Mt Hatcher was our final hurdle. The logistics to fly there were proving difficult. The Otter carries enough fuel to make it from CTAM to Hatcher, and halfway back again. That means we'd need to refuel at one of the several dozen fuel caches scattered around the Trans Antarctic mountains. Pilot John Rees predicted that the Leverett Glacier fuel cache would be the most optimal site to refuel, but weather predictions from the egg-heads back in Charleston, N.C. predicted valley fog and obscured horizon at Leverett for days. The weather was good at CTAM, the weather was good at Hatcher, but the weather was poor where our fuel cache was. We couldn't fly our last mission until the weather was good in all three places. John suggested we use the South Pole as an alternative fueling station. It was a bit more out of the way (about an hour each way), which would cut into our time on the ground anyway, but we really just wanted to confirm or disconfirm whether or not Hatcher moraines were just the usual dolerite and beacon melange. John got the official ok and we were off to the most southerly gas station and convenience store on the planet.
We kidnapped Bija Sass for the day, since she had been working about 16 hours a day for the past 70 or so days in a row. She needed a break, and a long twin otter flight seemed just the ticket.
At the Pole, we had time to get the whole group - John, Mark, Jeff, Tanya, Bija, and myself over to the ceremonial pole marker.
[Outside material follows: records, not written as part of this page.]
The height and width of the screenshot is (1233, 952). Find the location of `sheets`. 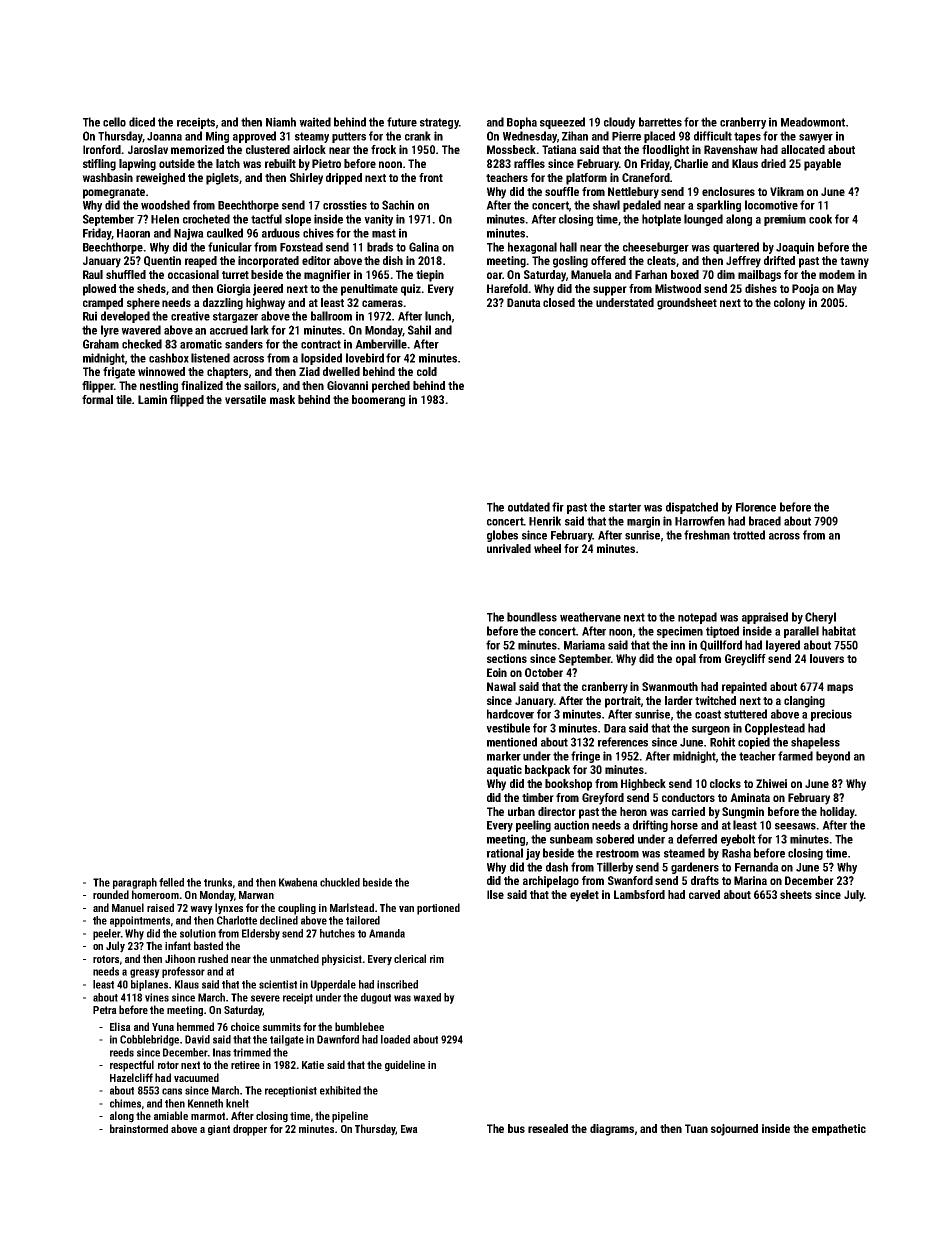

sheets is located at coordinates (796, 894).
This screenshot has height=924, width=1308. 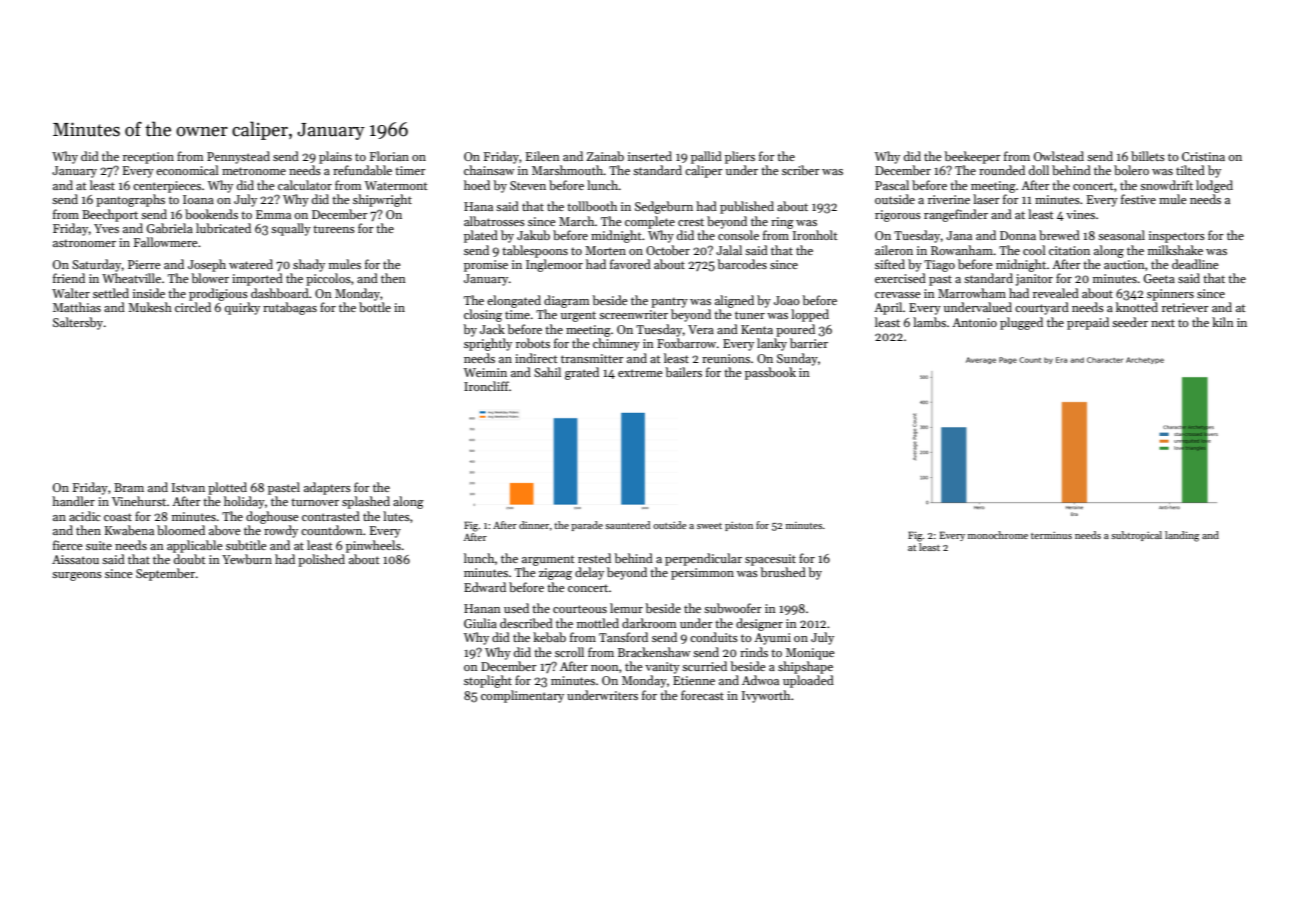 What do you see at coordinates (130, 200) in the screenshot?
I see `pantographs` at bounding box center [130, 200].
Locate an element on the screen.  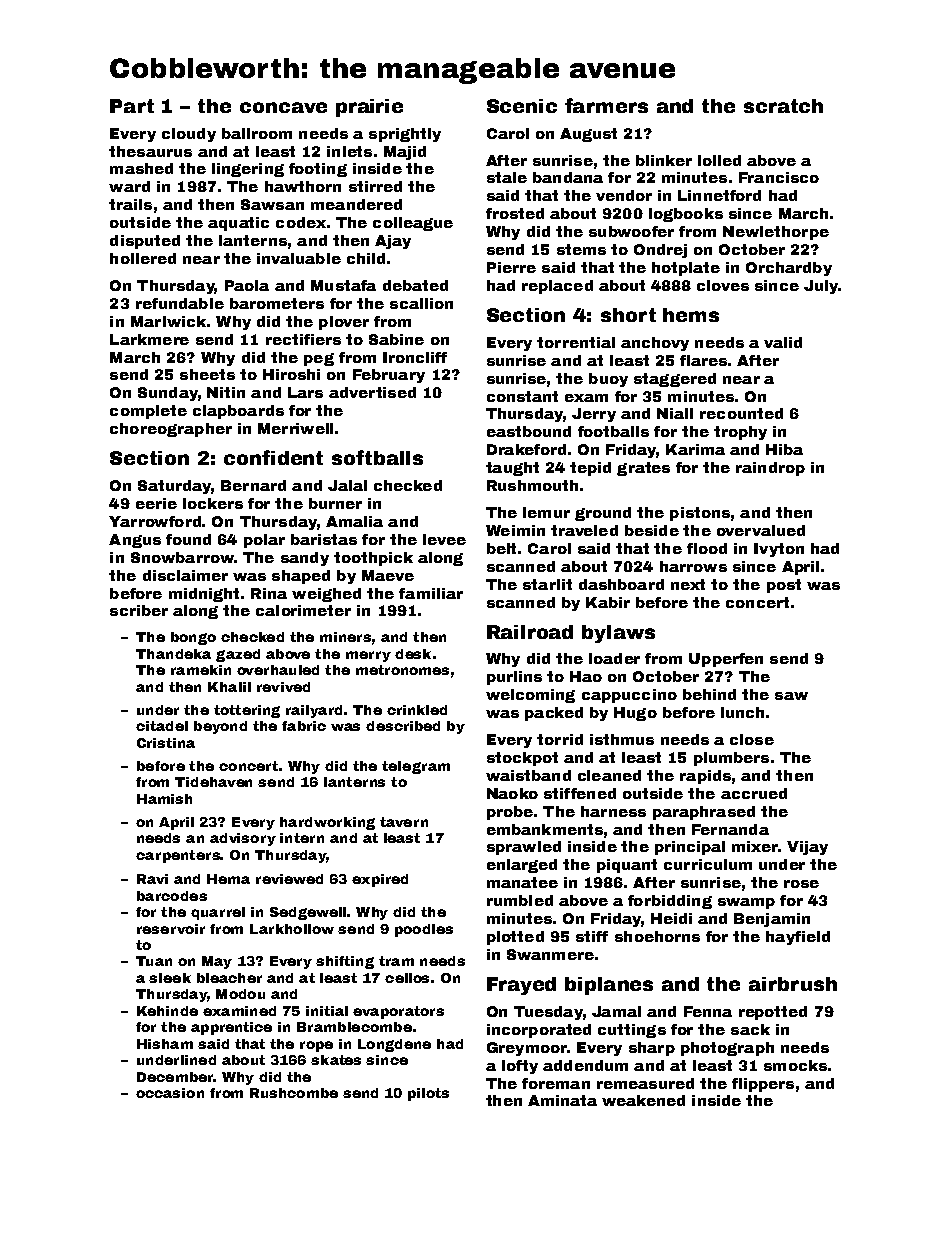
merry is located at coordinates (368, 656).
It was my second time at the pole, and I had yet to get my "Hero Shot" (photo sans vetements) at the pole. We only had 20 minutes to take a few snaps before the tanks were full and we were off to Hatcher.
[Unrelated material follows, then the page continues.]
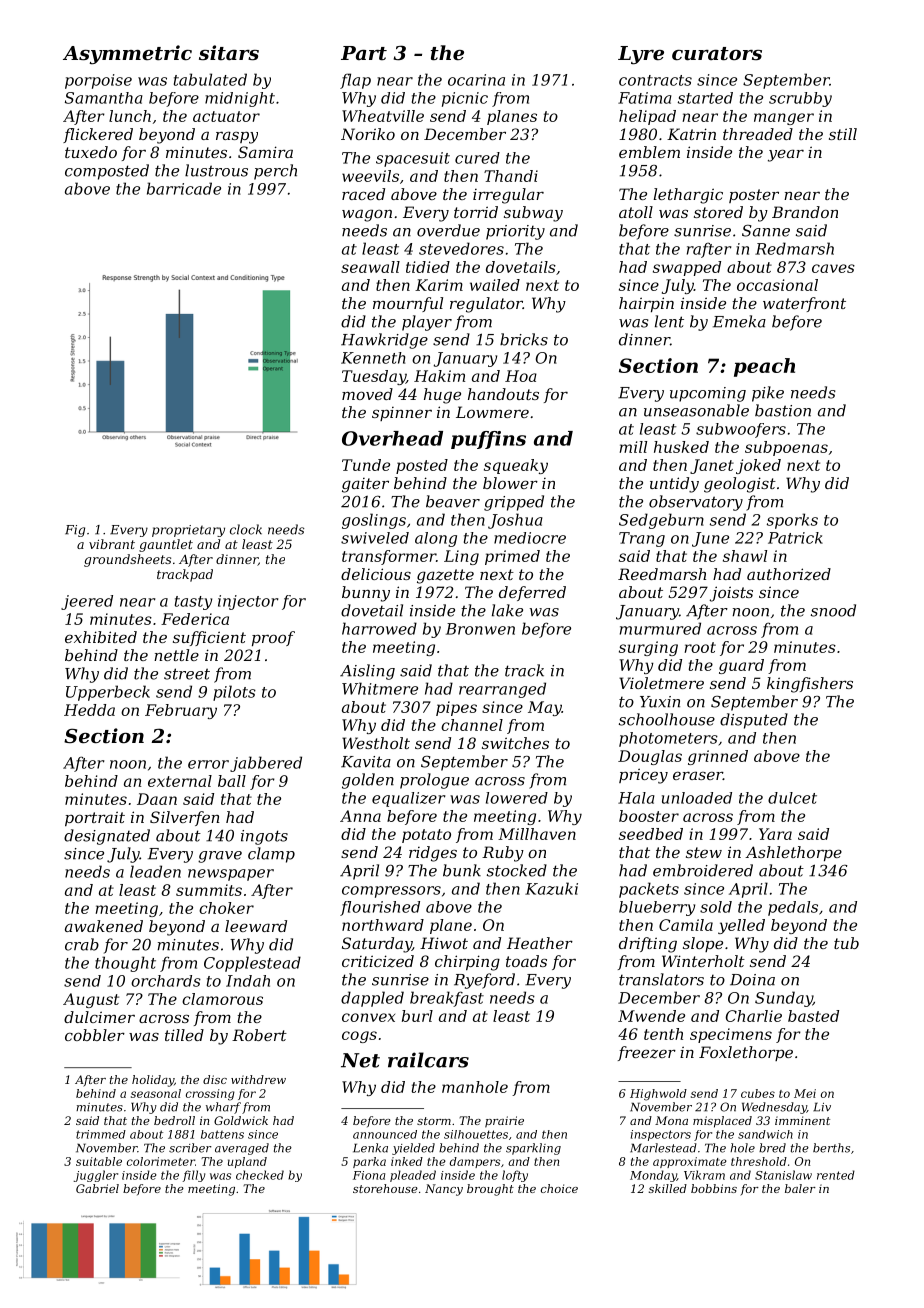 This screenshot has width=924, height=1308. I want to click on curators, so click(717, 53).
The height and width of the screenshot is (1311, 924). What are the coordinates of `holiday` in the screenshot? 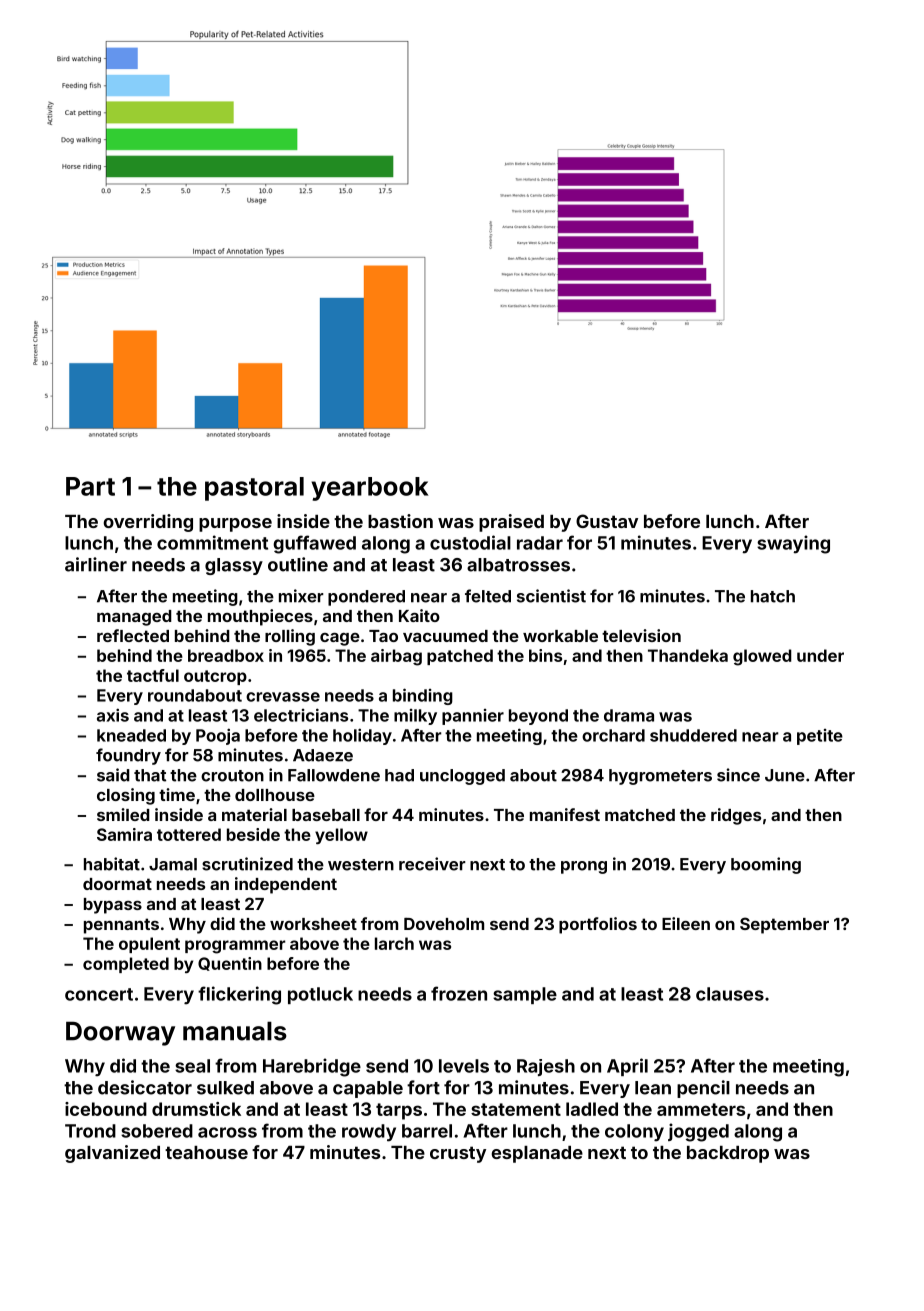 It's located at (362, 736).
When we landed, we realized small crevasses riddled the blue ice. Safely taxiing the otter close to moraine was difficult. We parked in a relatively crevasse-free zone, collected some exquisite chunks of granite, and flew about 10 miles further to the other side of the bluffs, where we found mainly Ferrar and Beacon. There were just enough samples collected to call the day a success, and we were off the deck and airborne as soon as possible, so that John and Braden didn't exceed their duty hours for the day.
Back to the pole with half a tank of gas, and stomachs on empty. We dined in one of the world's most expensive cafeterias (I shudder at the cost of flying frozen cauliflower and salmon from NZ to the southernmost semi-permanent base on earth), and had real ice cream (South Pole ice cream is way better than McMurdo frosty boy, if anyone is curious) and I ducked out after dinner, stripped down to my birthday suit, and got some hero shot snaps that will probably stay hidden on my hard drive until I attempt to run for president in 2024.
When we arrived back at CTAM at 10:00pm, we all released a collective sigh. The 2010/11 field season was in the bag. John and the crew had their samples, and I had my four scientists safely retured to McMurdo. I only had a couple weeks to vacation in New Zealand and Australia before "winter" would control my life back here in France.